▸ Material shown
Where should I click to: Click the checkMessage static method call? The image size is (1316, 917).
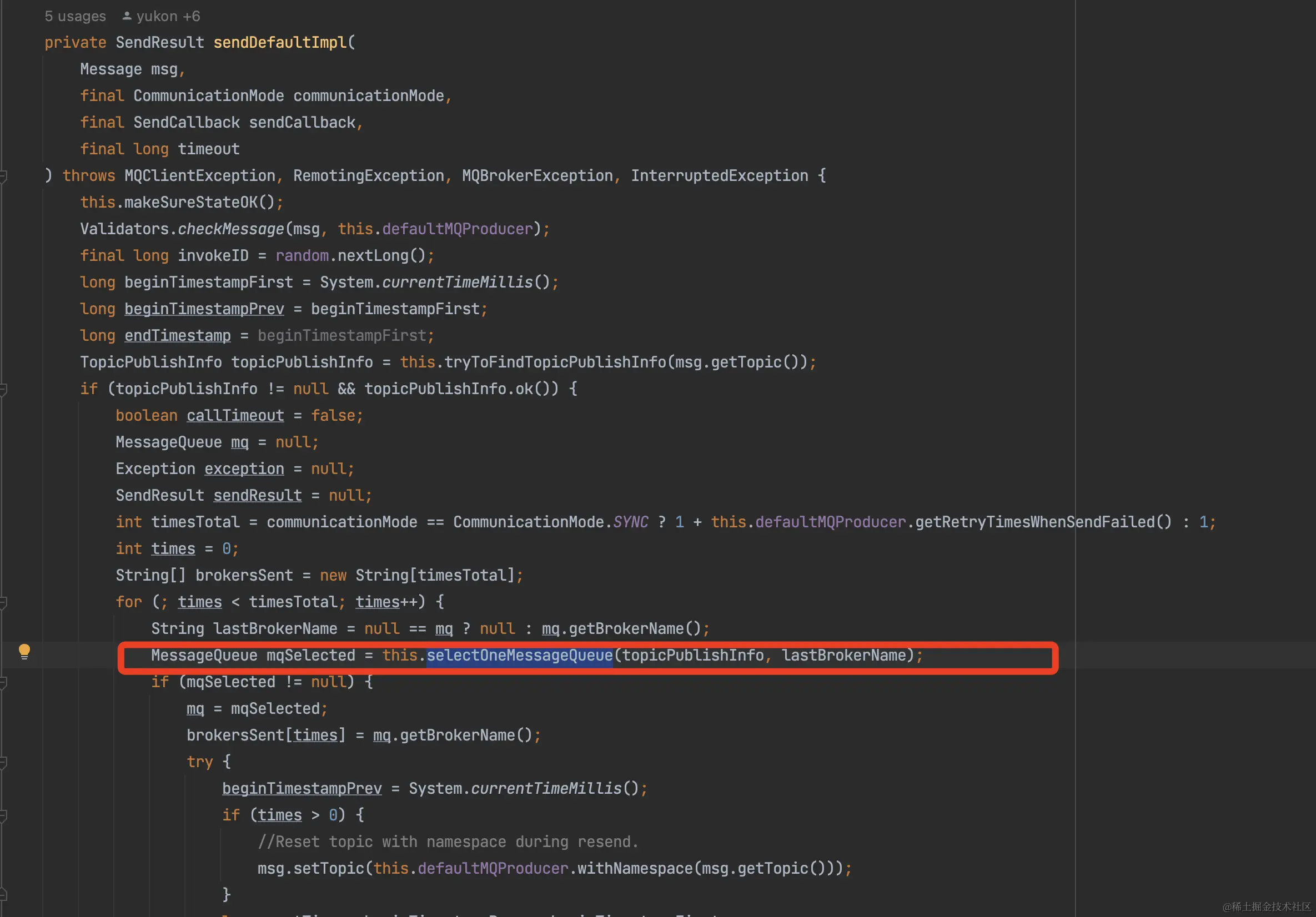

---

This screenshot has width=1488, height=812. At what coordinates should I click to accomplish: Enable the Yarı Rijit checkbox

---

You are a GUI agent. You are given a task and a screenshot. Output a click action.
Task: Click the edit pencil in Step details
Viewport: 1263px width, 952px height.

▸ Work to complete
Taking the records as a whole, report how many of their lines include the word "height". Nothing but the number is wanted.

▸ Problem solution
2